-- 本文 --
「骨髄炎」を発症しやすい人の特徴をご存知ですか? 原因・症状を医師が解説

「骨髄炎」を発症しやすい人の特徴をご存知ですか? 原因・症状を医師が解説

骨髄炎の前兆や初期症状について

骨髄炎は骨の感染症であり、その前兆や初期症状は比較的緩やかに現れます。
最も一般的な初期症状は、感染部位の痛みと腫れです。この痛みは持続的で、徐々に強くなる傾向があり、特に夜間や安静時に悪化することがあります。痛みとともに、感染部位の皮膚が赤くなったり、熱を持ったりすることもあるので皮膚の状態に注意が必要です。

全身症状として、微熱や倦怠感が現れることがあります。これらの症状は、身体が感染と戦っている証拠です。食欲不振や吐き気などの消化器症状が現れることもあります。

また、感染部位によっては、関節の動きが制限されたり、違和感を感じたりします。小児の場合、症状がより顕著に現れることがあり、高熱や激しい痛みを訴えることが多いです。感染部位を動かすことを嫌がったり、歩行に異常が見られたりすることもあります。

-- 作業内容 1 --
本文によると、骨髄炎で最も一般的な初期症状は何か。
-- 作業内容 2 --
本文のうち「骨髄炎の前兆や初期症状について」で始まり「皮膚の状態に注意が必要です。」までの部分を、そのまま書き写すこと。
-- 作業内容 3 --
次の(a)〜(c)が本文の内容と合っているか、それぞれ「はい」か「いいえ」で答え、決め手となる本文の語句をそのまま引用すること。
(a) 骨髄炎の痛みは、夜間や安静時に悪化することがある。
(b) 小児では症状が目立ちにくく、軽い発熱で済むことが多い。
(c) 全身症状として、微熱や倦怠感が現れることがある。

-- 与えられたデータ --
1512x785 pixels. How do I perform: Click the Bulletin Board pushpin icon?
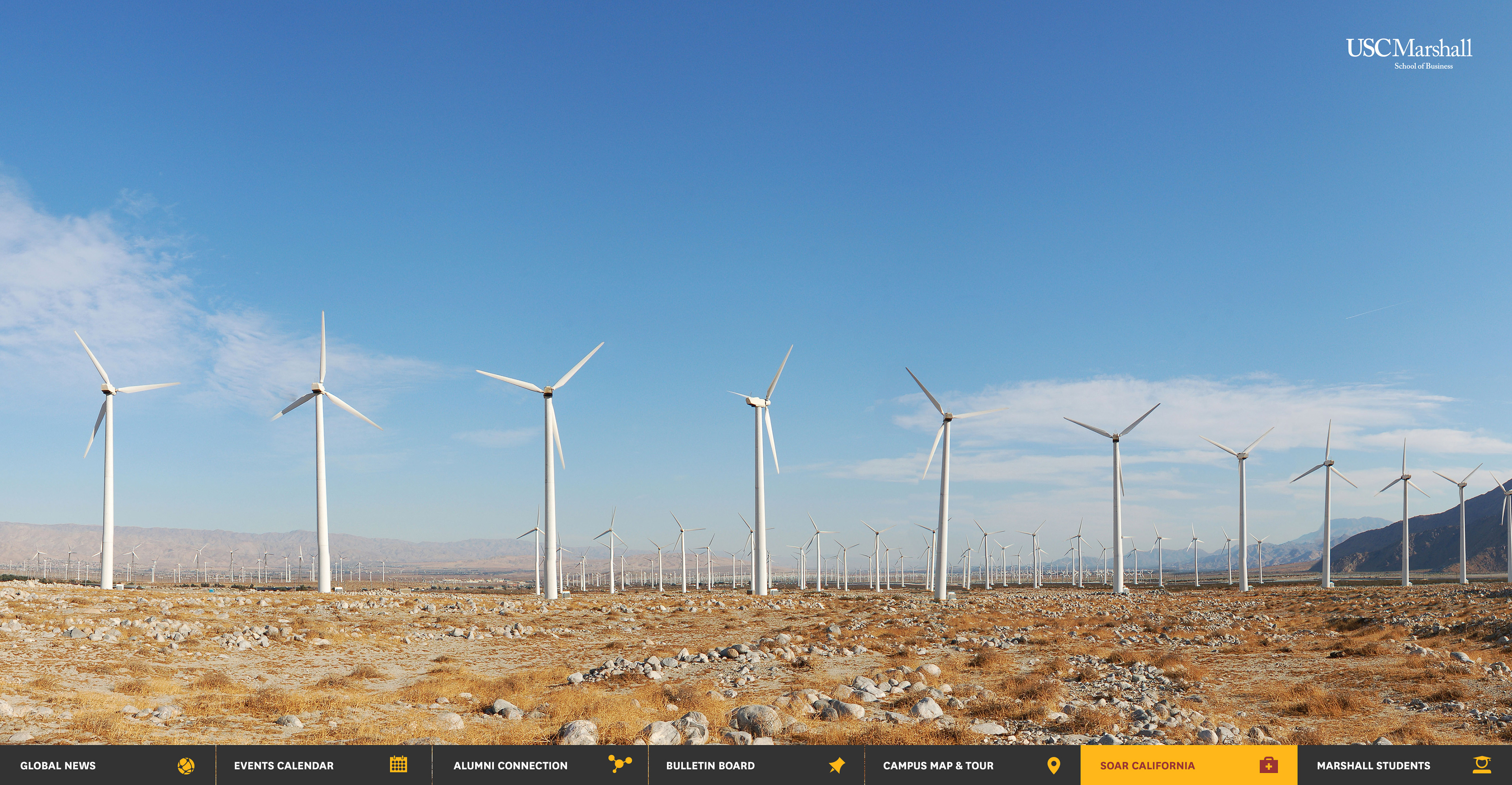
...
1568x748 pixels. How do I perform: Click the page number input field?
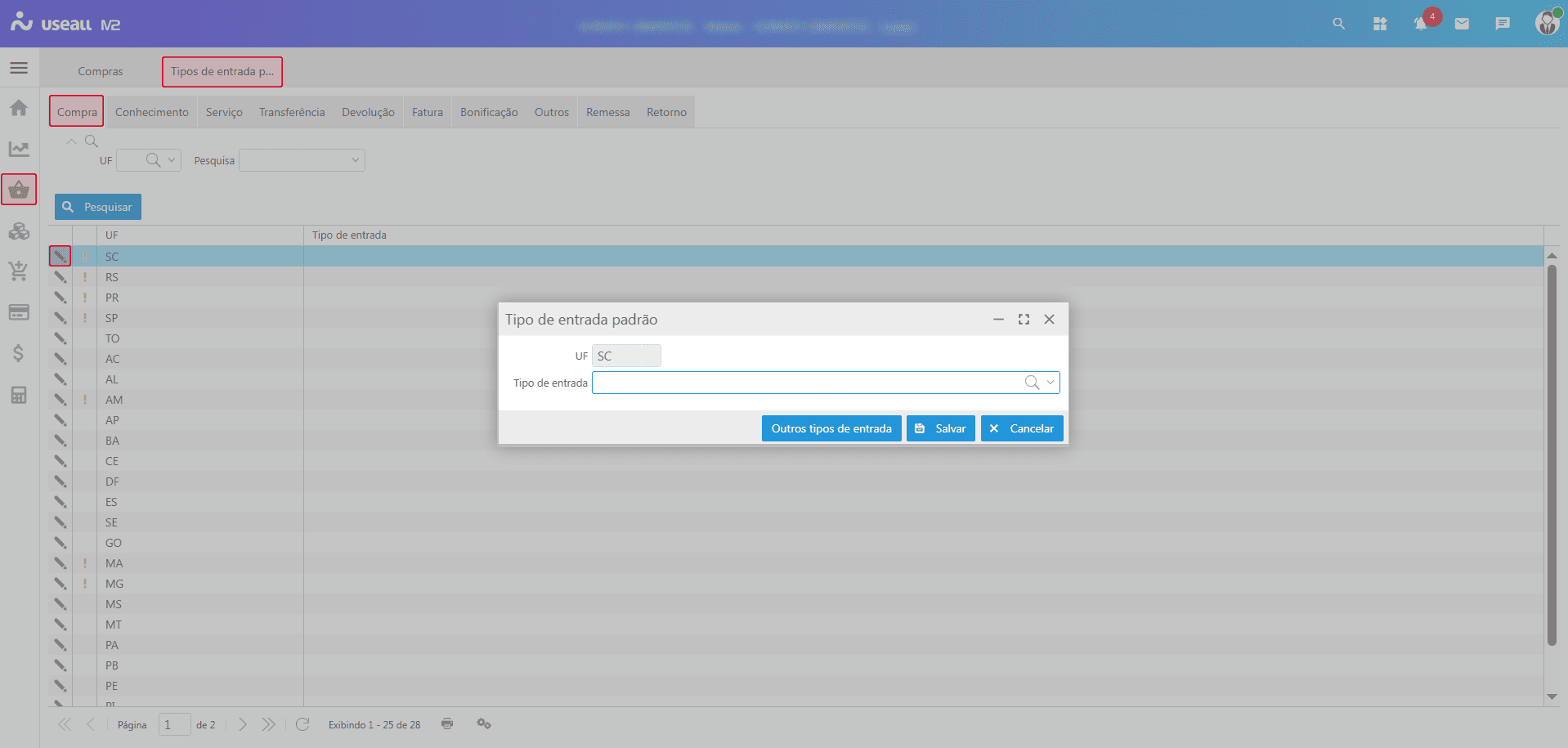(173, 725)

-- 回答 1 --
感染部位の痛みと腫れ。

-- 回答 2 --
骨髄炎の前兆や初期症状について

骨髄炎は骨の感染症であり、その前兆や初期症状は比較的緩やかに現れます。
最も一般的な初期症状は、感染部位の痛みと腫れです。この痛みは持続的で、徐々に強くなる傾向があり、特に夜間や安静時に悪化することがあります。痛みとともに、感染部位の皮膚が赤くなったり、熱を持ったりすることもあるので皮膚の状態に注意が必要です。

-- 回答 3 --
(a) はい。「特に夜間や安静時に悪化することがあります」
(b) いいえ。「小児の場合、症状がより顕著に現れることがあり、高熱や激しい痛みを訴えることが多いです」
(c) はい。「全身症状として、微熱や倦怠感が現れることがあります」